Two dalmatian dogs on a walking trail with a large dog stroller

Life with a senior dog is filled with love, but also the sadness of watching them struggle or miss out on things that used to bring them joy.  When Oli started slowing down and retired from being my running buddy, we adapted to life by taking him on a separate walk if Humphrey and I were running.  As he slowed further, separate walkies become our daily norm. It's time consuming, but it gives both dogs the types of exercise they need and enjoy. Now the time has come to include a stroller in our exercise equipment for a better (and safer) senior quality of life. Here's the scoop on our stroller (good and bad) and adjusting to stroller life.
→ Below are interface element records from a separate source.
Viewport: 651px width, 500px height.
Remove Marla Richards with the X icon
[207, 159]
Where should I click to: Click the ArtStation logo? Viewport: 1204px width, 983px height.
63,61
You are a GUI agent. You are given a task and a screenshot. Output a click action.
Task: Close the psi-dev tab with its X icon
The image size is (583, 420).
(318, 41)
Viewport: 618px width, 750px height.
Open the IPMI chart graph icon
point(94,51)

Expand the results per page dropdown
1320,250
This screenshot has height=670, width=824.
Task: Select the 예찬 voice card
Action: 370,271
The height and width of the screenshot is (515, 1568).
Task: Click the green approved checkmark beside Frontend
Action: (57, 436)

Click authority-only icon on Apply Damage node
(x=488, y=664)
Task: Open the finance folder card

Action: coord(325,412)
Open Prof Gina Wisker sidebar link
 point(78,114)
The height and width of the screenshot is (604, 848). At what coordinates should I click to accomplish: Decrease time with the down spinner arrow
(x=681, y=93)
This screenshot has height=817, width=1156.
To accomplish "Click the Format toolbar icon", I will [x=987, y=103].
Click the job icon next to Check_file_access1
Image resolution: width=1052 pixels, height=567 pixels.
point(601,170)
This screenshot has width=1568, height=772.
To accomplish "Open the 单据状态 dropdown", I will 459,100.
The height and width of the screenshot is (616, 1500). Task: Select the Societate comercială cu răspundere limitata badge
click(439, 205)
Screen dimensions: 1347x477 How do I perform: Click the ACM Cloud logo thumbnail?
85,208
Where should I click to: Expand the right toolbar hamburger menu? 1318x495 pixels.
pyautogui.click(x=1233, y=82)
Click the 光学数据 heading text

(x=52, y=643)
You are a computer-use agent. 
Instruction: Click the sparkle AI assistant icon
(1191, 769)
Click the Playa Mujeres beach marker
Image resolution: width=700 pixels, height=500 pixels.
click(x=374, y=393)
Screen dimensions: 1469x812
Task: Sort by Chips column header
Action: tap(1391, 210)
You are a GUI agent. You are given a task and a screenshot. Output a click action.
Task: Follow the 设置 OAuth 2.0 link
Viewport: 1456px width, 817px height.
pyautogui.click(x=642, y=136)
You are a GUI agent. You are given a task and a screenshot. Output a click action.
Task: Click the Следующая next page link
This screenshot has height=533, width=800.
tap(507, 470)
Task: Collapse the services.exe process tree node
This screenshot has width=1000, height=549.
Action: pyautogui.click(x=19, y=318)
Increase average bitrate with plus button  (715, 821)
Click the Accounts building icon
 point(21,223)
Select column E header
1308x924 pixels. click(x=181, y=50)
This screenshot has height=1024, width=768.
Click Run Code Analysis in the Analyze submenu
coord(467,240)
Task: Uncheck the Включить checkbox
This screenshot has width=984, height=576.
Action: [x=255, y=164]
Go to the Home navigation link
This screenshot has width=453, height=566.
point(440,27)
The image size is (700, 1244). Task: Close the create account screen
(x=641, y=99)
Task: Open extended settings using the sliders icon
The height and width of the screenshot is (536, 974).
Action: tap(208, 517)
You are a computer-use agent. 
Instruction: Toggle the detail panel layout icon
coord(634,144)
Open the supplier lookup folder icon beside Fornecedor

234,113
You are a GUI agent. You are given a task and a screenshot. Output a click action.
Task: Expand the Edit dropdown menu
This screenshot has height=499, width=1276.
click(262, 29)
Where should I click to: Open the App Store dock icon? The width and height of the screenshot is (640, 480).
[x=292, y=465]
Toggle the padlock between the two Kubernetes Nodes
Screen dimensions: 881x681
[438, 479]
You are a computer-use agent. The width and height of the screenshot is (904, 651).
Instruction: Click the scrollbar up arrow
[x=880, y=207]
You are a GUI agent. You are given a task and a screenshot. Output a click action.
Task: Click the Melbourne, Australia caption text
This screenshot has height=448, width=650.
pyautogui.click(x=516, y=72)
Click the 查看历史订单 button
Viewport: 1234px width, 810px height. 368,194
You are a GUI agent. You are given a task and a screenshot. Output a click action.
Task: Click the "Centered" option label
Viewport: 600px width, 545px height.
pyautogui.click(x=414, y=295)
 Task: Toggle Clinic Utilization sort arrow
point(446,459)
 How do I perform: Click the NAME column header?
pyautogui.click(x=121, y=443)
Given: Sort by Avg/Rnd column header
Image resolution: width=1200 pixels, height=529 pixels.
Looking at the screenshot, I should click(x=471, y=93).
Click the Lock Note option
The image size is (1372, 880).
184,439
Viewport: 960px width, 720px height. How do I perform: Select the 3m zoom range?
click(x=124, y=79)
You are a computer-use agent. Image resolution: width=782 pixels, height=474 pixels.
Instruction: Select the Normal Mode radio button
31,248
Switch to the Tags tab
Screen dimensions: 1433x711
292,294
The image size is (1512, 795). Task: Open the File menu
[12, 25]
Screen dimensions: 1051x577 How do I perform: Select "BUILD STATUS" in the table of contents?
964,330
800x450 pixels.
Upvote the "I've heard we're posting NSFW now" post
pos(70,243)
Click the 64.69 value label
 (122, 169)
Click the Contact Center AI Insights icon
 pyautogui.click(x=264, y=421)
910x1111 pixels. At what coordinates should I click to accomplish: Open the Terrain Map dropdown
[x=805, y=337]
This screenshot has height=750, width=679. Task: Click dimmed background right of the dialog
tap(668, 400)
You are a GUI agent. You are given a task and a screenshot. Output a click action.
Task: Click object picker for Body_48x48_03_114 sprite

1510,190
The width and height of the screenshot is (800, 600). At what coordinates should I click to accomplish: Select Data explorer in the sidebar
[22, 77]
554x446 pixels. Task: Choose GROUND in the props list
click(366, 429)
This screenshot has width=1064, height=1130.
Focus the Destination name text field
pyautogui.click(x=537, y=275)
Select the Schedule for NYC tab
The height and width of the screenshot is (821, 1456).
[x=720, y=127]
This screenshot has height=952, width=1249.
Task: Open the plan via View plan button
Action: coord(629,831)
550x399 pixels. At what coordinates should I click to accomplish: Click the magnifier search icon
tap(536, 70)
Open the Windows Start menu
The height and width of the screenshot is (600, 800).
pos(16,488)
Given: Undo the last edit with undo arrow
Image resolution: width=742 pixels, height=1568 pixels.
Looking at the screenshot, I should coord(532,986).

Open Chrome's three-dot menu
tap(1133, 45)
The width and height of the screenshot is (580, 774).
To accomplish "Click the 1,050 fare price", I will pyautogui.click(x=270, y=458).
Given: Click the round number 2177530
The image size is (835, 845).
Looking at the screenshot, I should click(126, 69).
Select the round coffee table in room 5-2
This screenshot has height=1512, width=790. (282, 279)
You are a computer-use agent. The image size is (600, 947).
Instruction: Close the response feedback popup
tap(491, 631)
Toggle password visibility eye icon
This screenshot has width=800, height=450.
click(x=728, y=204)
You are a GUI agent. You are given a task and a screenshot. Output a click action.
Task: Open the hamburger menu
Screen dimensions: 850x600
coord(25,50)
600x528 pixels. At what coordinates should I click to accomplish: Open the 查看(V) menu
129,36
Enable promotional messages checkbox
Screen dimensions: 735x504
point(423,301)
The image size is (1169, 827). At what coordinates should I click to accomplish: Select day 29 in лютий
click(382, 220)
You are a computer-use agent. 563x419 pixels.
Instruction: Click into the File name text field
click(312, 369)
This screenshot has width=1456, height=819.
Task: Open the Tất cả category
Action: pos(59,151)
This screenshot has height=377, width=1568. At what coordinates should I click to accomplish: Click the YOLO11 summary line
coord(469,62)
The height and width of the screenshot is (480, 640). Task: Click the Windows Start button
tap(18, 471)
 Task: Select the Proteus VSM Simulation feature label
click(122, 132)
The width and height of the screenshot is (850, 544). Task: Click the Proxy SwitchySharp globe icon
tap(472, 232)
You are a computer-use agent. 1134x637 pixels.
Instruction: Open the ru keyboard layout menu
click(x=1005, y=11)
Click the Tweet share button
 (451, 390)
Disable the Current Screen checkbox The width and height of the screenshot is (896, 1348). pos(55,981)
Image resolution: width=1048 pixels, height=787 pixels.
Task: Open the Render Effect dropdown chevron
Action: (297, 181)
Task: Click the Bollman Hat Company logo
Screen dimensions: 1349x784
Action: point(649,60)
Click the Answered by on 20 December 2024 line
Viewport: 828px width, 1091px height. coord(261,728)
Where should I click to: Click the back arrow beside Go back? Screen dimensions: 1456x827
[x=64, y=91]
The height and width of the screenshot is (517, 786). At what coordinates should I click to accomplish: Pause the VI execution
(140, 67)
My walks with Oli are a very slow senior's stroll these days, but he is keen to go every day and that brings me joy no matter what the pace, distance, or weather.  Unfortunately, our location combined with Oli's size and health became a limiting factor on where I could safely and confidently take him walking, especially when I'm on my own. A big dog can't just be picked up and carried back to the house/car if he gets too tired or begins struggling.  I didn't want him missing out on adventures and the mental stimulation of varied walks. We'd previously (half in jest) talked about the day I'd need to roll him in a stroller, but that day was drawing near. We decided to do it now, while he was still mobile enough to enjoy having a hop-on hop-off tour bus. If the time comes when there's less hopping off, the stroller will already be something he's used to cruising in for an easier adjustment. 

As some of you have already seen in our Instragram stories (thanks for the sweet messages!), we've been rolling for a few months now. Even though we only use it intermittently, the stroller has been making a big difference in Oli's life (as well as Humphrey's and mine). As promised, here's the scoop on our stroller experience thus far.

Choosing a Dog Stroller

The key considerations when buying a dog stroller are the dog's size/weight and intended use, from there it becomes a matter of other nice-to-have features, budget, and availability.  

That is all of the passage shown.